======== Potongan Dokumen ========

Omah Diksi (Omdik) itu sebuah tempat nongkrong para
anak-anak muda. Hmm, anak muda yang aku maksud disini umur 18-23 tahun lho ya.
Selebihnya, bukan anda yang aku maksud. Pertama kali ke omah diksi itu awal
tahun 2018. Aku yang baru aja pulang kampung dari tanah Borneo, di panggil
kawan pers untuk bercengkrama. Seneng dong ya, artinya aku masih dicari hihihi.
Gak lengkap kalau nggak ada cemilan, aku pun
membawa amplang batu bara khas tanah Borneo.
Menemukan tongkrongan ini pun lumayan sulit, apalagi malam.
Aku dua kali kelewatan masuk gang kecil. Google maps pun menyesatkanku. Jreng!
Tibalah aku di omdik. Tampak luar sih kayak warung kopi pada umumnya, sederhana
dan terang. Sederhana dan terang seperti cintaku ke doi yang tanpa penjelasan.
Skip.
Waktu itu ramai banget, aku kebingungan cari konco pers
kampusku. Aku telpon salah satu koncoku, “Dimana mas?” tanyaku. Mas mas di
telpon malah jawab masuk aja. Ya masuk kemana ini, aku sudah masuk tapi nggak
ada yang aku kenal. Berasa salah alamat yak. Eh ternyata, mataku saja yang agak
kabur. Rupanya kawan persku sudah ada di dalam. Hahahaha. Aku nggak lihat jelas
karena di dalam sana penuh asap-asap putih menyengat para pengopi (baca: asap
rokok). Jadi, asap rokok ini menyulitkanku fokus, kawan-kawan.
“Ih mas, sudah dari tadi kah? Maaf aku nggak ngeliat,
habisnya penuh asap gini, mas juga item sih,” celetukku.
Aku kesana bersama teman perempuanku. Jadi, aku berkumpul
dengan lima orang laki-laki dan satu perempuan. Jangan tanya kenapa kok banyak
laki-lakinya ya. Itu tidak penting. Nah, aku membuka obrolan membuka pertanyaan
tentang isu HAM. Maklumlah, aku masih newbie di pers dan belum seutuhnya
mengenal segala isu-isu sosial. Minta bimbingannya ya, rek.
Berada di omdik sekitar tiga jam-an, membuatku sia-sia saja.
Memang, konco-koncoku telah menjelaskan panjang lebar mengenai HAM. Namun, aku
sama sekali tidak fokus dengan aroma-aroma rokok disekitar. Baunya menyengat,
aneh, kepalaku puyeng-puyeng gitu. Diskusi tentang HAM pun aku hanya tau
tokohnya, tidak dengan kronologinya. Ingin pindah ke luar, apalah daya di luar
penuh dan merokok semua. Sesungguhnya asap rokok ini membunuhku perlahan,
ditambah vertigoku yang suka kambuh mencium asap rokok.
Awalnya aku tidak yakin bisa bertahan sejam dua jam disini
karena asap rokok. Koncoku selalu saja mengurungkan niatku untuk pergi.
Padahal, aku disini sudah tidak kuat mencium aroma sekitar. Mau pesan minuman
pun rasanya sudah malas. Sesungguhnya, ku ingin pergi dari sini. Mataku sudah
perih berhadapan dengan asap putih itu. Hahahaha.

========

* [Petunjuk Latihan] Salin tanpa perubahan bagian tulisan tentang Omah Diksi di atas, mulai dari "Selebihnya, bukan anda" sampai "sulit, apalagi malam.".

======== Data Sumber ========

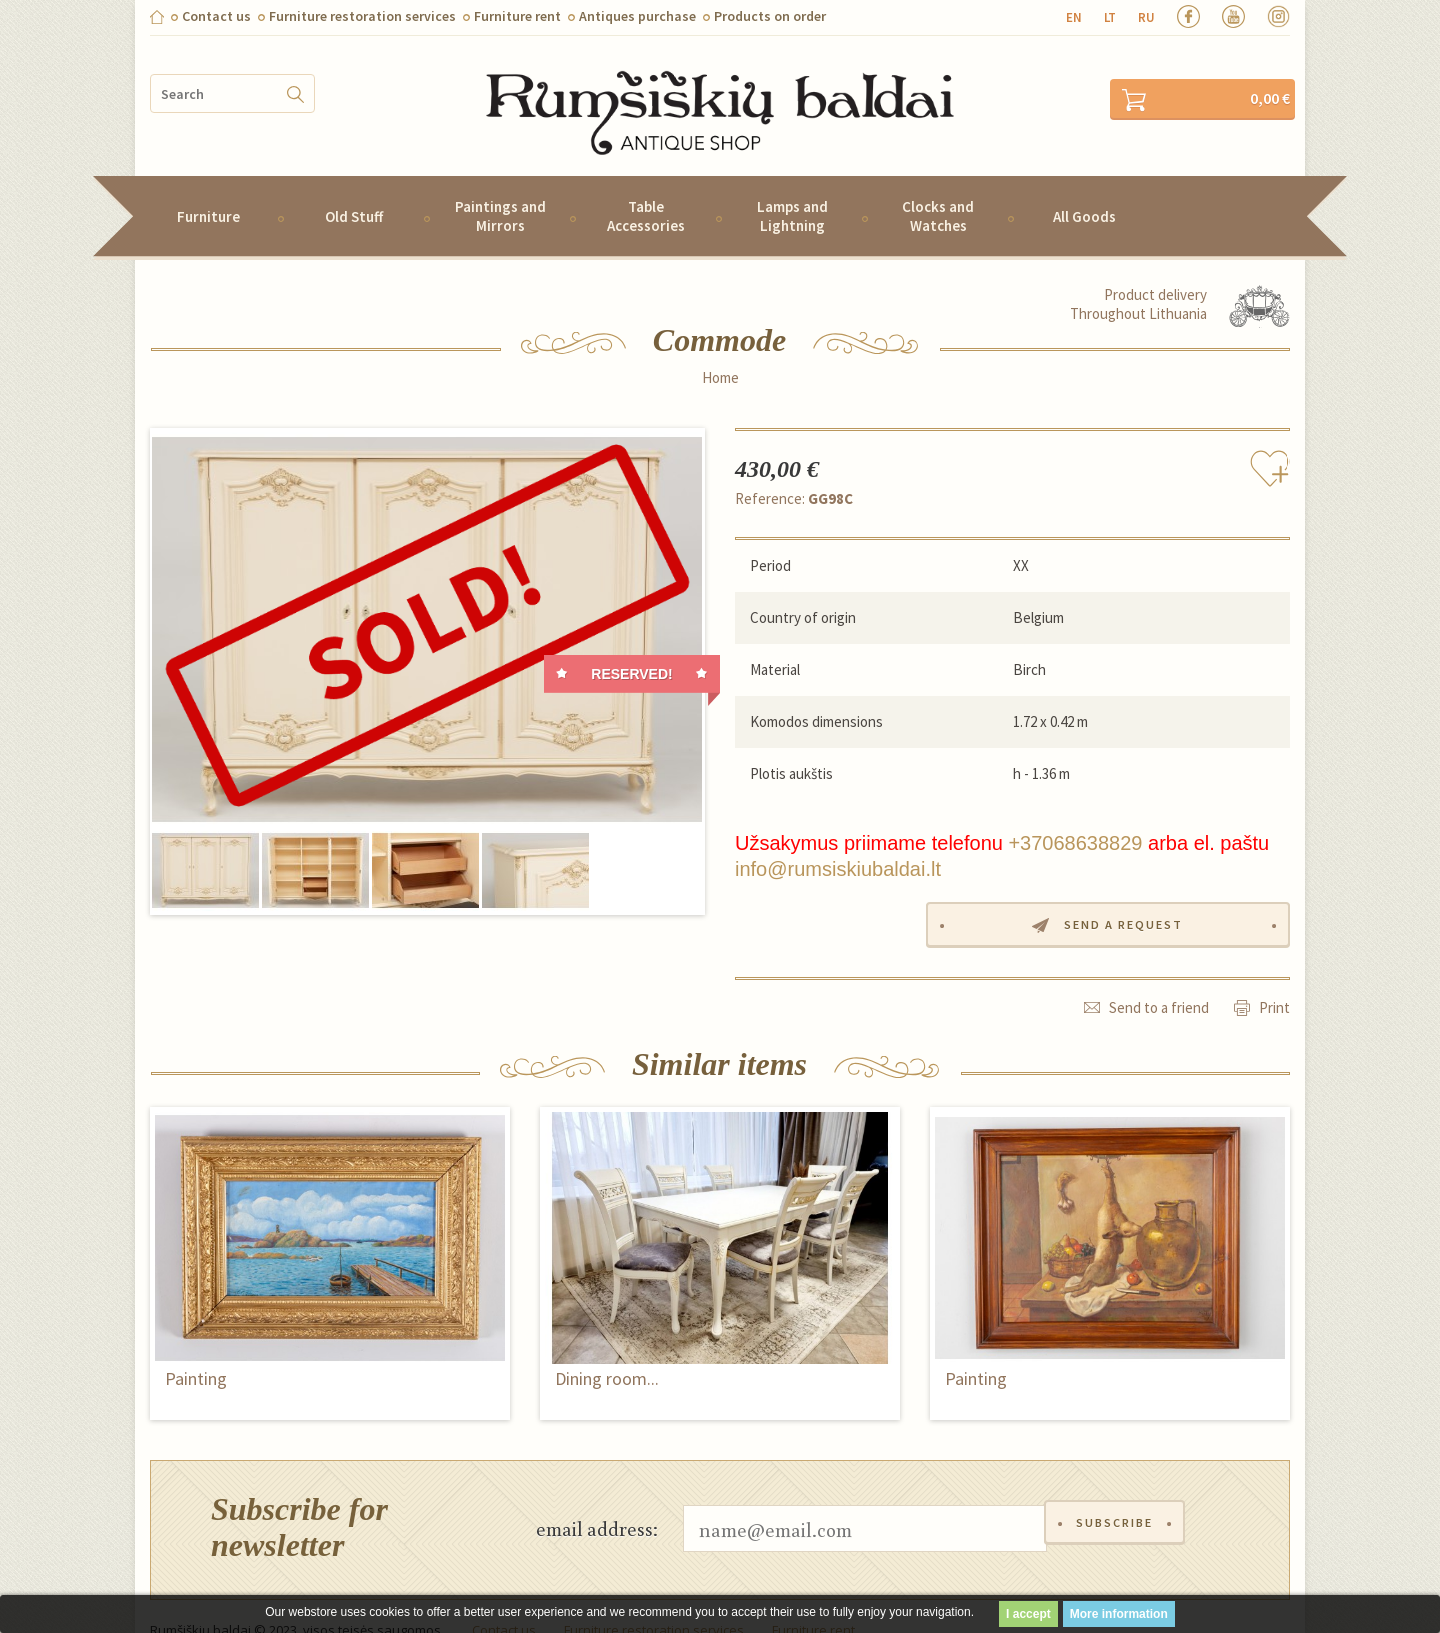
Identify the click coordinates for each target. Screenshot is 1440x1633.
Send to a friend (1159, 978)
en (1074, 17)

========

* [Jawaban Akhir]
Selebihnya, bukan anda yang aku maksud. Pertama kali ke omah diksi itu awal
tahun 2018. Aku yang baru aja pulang kampung dari tanah Borneo, di panggil
kawan pers untuk bercengkrama. Seneng dong ya, artinya aku masih dicari hihihi.
Gak lengkap kalau nggak ada cemilan, aku pun
membawa amplang batu bara khas tanah Borneo.
Menemukan tongkrongan ini pun lumayan sulit, apalagi malam.